DynamoDB
Just a quick overview, what is DynamoDB ?
DynamoDB is a fully managed NoSQL database (key-value pair and document) service provided by AWS that offers fast and predictable performance with seamless scalability
Item 1: Prefer Query to Scan
First, let’s check the definition of scan and query operation in DynamoDB
Scan
operation always scans the entire table or secondary index. It then filters out values to provide the result you want.Query
operation searches only primary key attribute values and supports a subset of comparison operators on key attribute values to refine the search process.
From here, we can easily tell that Scan operation is VERY slow/inefficient and resource consuming (since you need RCU to read all the items in the DDB). So you should design you DDB structure so that query operaion can fit almost all the case of your backend. In case it does not, you can always update your DDB design
What you can do:
- Utilize Partition Key and Sort Key for the most common request pattern
- Add LSI or GSI to accomodate advanced query patterns. BUT only add GSI/LSI when needed, since this consume RCU/WCU
Item 2: Secondary Indexes
- Rule 1: Keep the number of indexes to a minimum
- Rule 2: If you have to use an Index, choose wisely
There are two types of secondary index in DynamoDB:
- Global secondary index (GSI): An index with a partition key and a sort key that can be different from those on the base table.
- A global secondary index is considered “global” because queries on the index can span all of the data in the base table, across all partitions.
- Local secondary index (LSI): An index that has the same partition key as the base table, but a different sort key.
- A local secondary index is “local” in the sense that every partition of a local secondary index is scoped to a base table partition that has the same partition key value.
So the basic difference is the “scope” of each index is different. GSI has the global view while LSI has view only those data share the same partition key
When you use these two types of indexes, there is also a difference when you try to retrieve data back
- LSI supports Strongly Consistency and Eventual Consistency
- which will always return the latest version of records if you can enable this by changing the
ConsistentRead
property when sending out a query
- which will always return the latest version of records if you can enable this by changing the
- GSI supports Eventual Consistency
- which might return a stale version of records, and you dont have the option to enable strong consistency
So, how can I choose the correct DDB index? I found this flow chart very helpful:
Image source: https://www.dynamodbguide.com/local-or-global-choosing-a-secondary-index-type-in-dynamo-db/#the-too-long-didnt-read-version-of-choosing-an-index
Item 3: SaveBehavior
Configuration
When you use DynamoDB for CRUD operations, you will find out that DynamoDB does not have the actual “Update” concept. However, there is a SaveBehavior
configuration which serves as the missed role in DynamoDB. Let’s take a look.

_Goal 1_.
Translate this sentence from the DynamoDB text into Spanish: "A global secondary index is considered “global” because queries on the index can span all of the data in the base table, across all partitions."
_Goal 2_.
Set down the part of the DynamoDB text starting with "From here, we" and going on through "the base table.", without changing a word.

_Recorded information_.
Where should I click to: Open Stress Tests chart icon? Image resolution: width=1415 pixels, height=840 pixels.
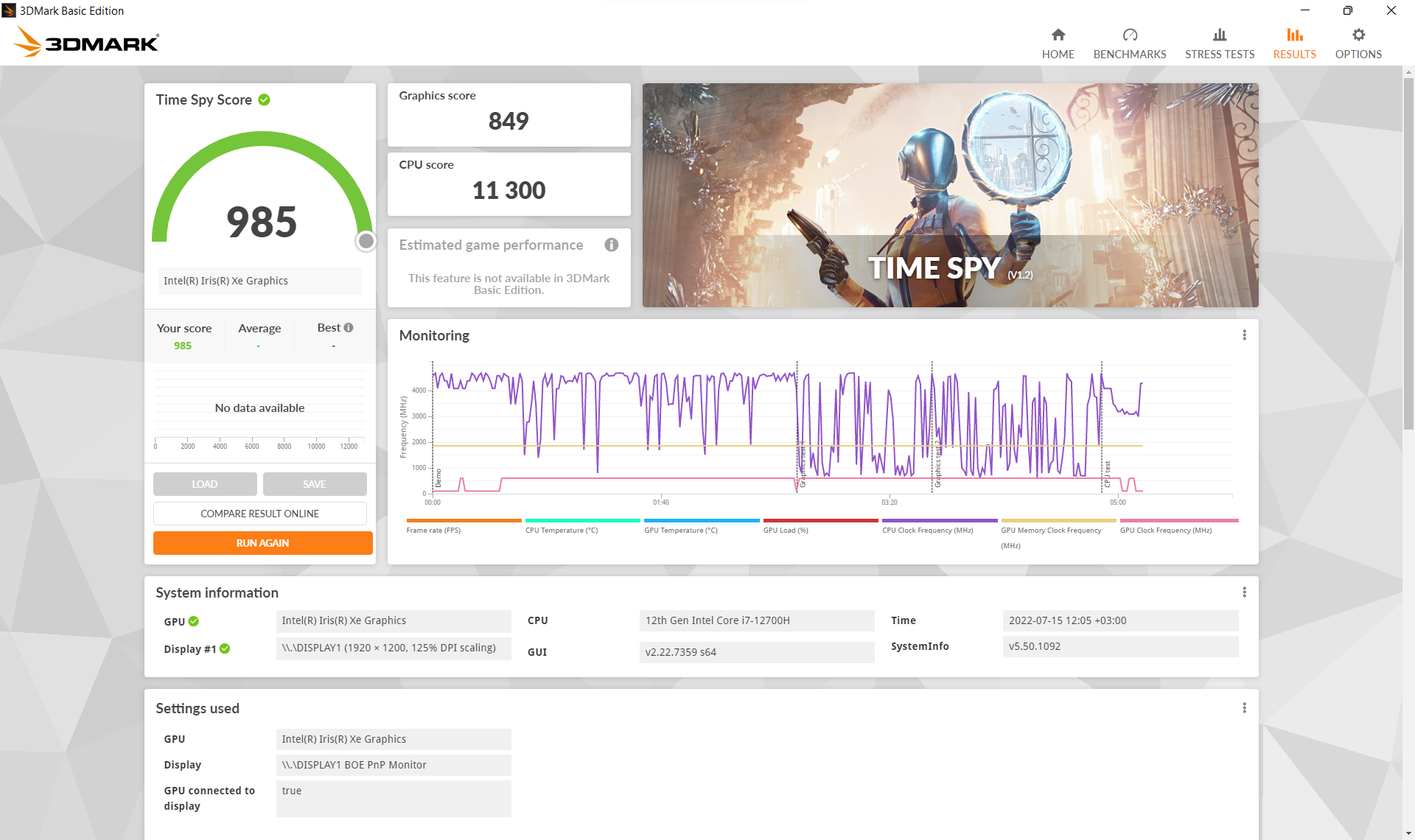click(x=1219, y=35)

_Expected answer 1_.
Un índice secundario global se considera «global» porque las consultas sobre el índice pueden abarcar todos los datos de la tabla base, en todas las particiones.

_Expected answer 2_.
From here, we can easily tell that Scan operation is VERY slow/inefficient and resource consuming (since you need RCU to read all the items in the DDB). So you should design you DDB structure so that query operaion can fit almost all the case of your backend. In case it does not, you can always update your DDB design
What you can do:
- Utilize Partition Key and Sort Key for the most common request pattern
- Add LSI or GSI to accomodate advanced query patterns. BUT only add GSI/LSI when needed, since this consume RCU/WCU
Item 2: Secondary Indexes
- Rule 1: Keep the number of indexes to a minimum
- Rule 2: If you have to use an Index, choose wisely
There are two types of secondary index in DynamoDB:
- Global secondary index (GSI): An index with a partition key and a sort key that can be different from those on the base table.